A total of six studies (Bhatta et al., 2021; Boroujeni et al., 2021; Dharmarajan et al., 2021; Fidan, 2020; Maharaj et al., 2020; Raad et al., 2021) indicated the occurrence of hearing loss with a conductive element. Bhatta et al. (2021) reported the occurrence of mild conductive hearing loss (CHL) in 3.2% participants infected with COVID-19. While the other studies reported the occurrence of CHL, two of those studies did not report on the severity of the CHL. Only the study by Boroujeni et al. (2021) indicated that the severity of CHL in a participant infected with COVID-19 was mild to moderately severe. The occurrence of CHL in these studies seems to be because of the middle ear pathologies. In the studies by Bhatta et al. (2021) and Boroujeni et al. (2021), participants presented with abnormal tympanograms (e.g. type B), while in the other studies the presence of CHL seemed to co-occur with a type or a sequelae of middle ear pathology such as otitis media or tympanic membrane perforation.
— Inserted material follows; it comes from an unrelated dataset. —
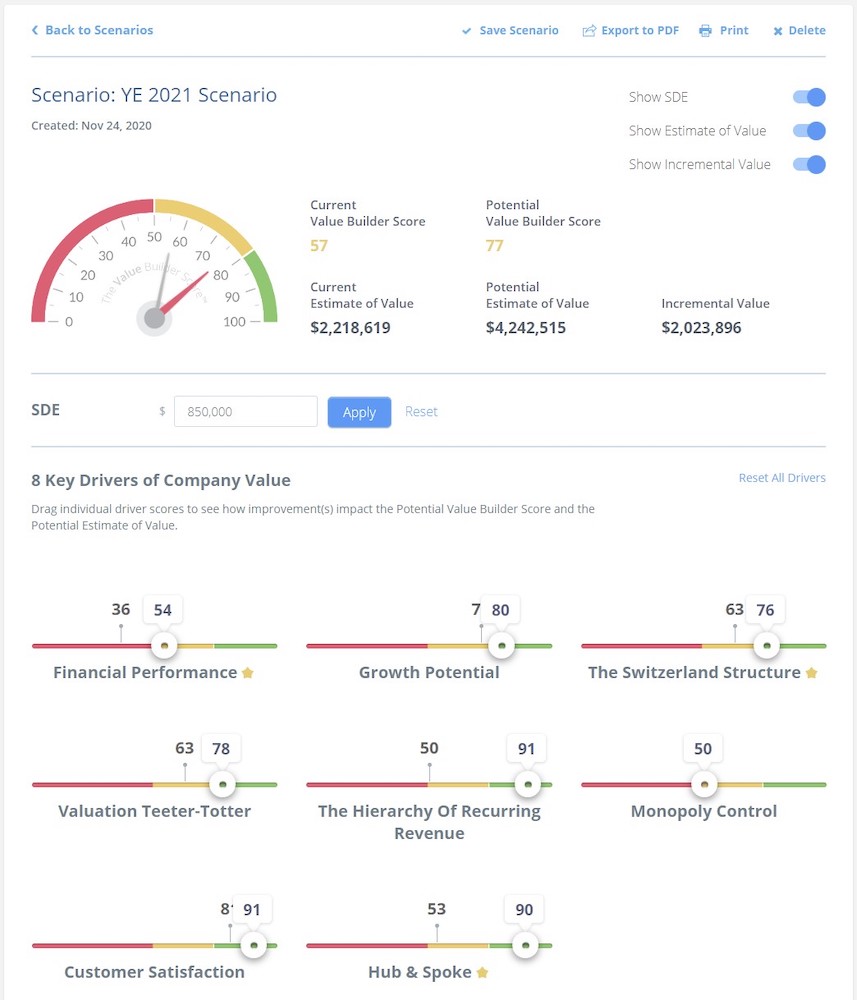Click Reset All Drivers link
Viewport: 857px width, 1000px height.
point(782,478)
As limited evidence exists in the studies reviewed, it is difficult to make a comparison of the proportion of CHL with studies from the general population or/and those with participants infected with other viruses such as the HIV. In the studies reviewed, three of the studies were case studies, with one being the systematic review. Despite the limited evidence from the reviewed studies, available evidence indicates the occurrence of CHL in this population, and therefore, highlights the need for further investigation of the possible hearing loss of this nature in this population. Møller (2013) reported that untreated CHL may cause the deprivation of sound into the auditory system and affect speech perception and communication. Therefore, assessment of CHL using appropriate test battery that will allow for early identification and intervention is crucial.
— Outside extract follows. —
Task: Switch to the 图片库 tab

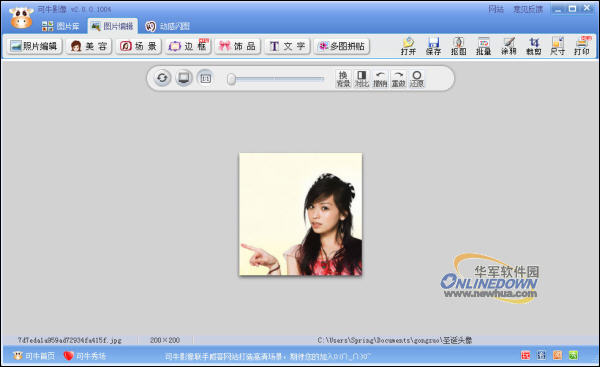Action: (x=60, y=26)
Implications, limitations, and recommendations

This review provided some crucial information about middle ear function and pathologies in patients infected with COVID-19. Important implications for the study are raised. The study suggests that there is a need for continued audiological evaluation and possibly periodic monitoring for patients infected with COVID-19. Resource allocation that includes sensitive measures of middle ear pathologies is required, and initiatives to ensure that preventive audiological programmes are implemented and encouraged by current findings. There is a need for development of audiological guidelines that can be used with patients infected with COVID-19 as well as those not diagnosed with COVID-19 but presenting with new middle ear pathologies during the pandemic. Hearing health professionals also need to be aware of the risks of COVID-19 on middle ear function in order to implement effective preventive care, and to provide education and counselling to patients and their families. Finally, findings from this review raise implications for future research regarding COVID-19 and middle ear function, research that will assist clinicians with a comprehensive understanding of the association between COVID-19 and middle ear function. Such research should include longitudinal designs and must involve large sample sizes.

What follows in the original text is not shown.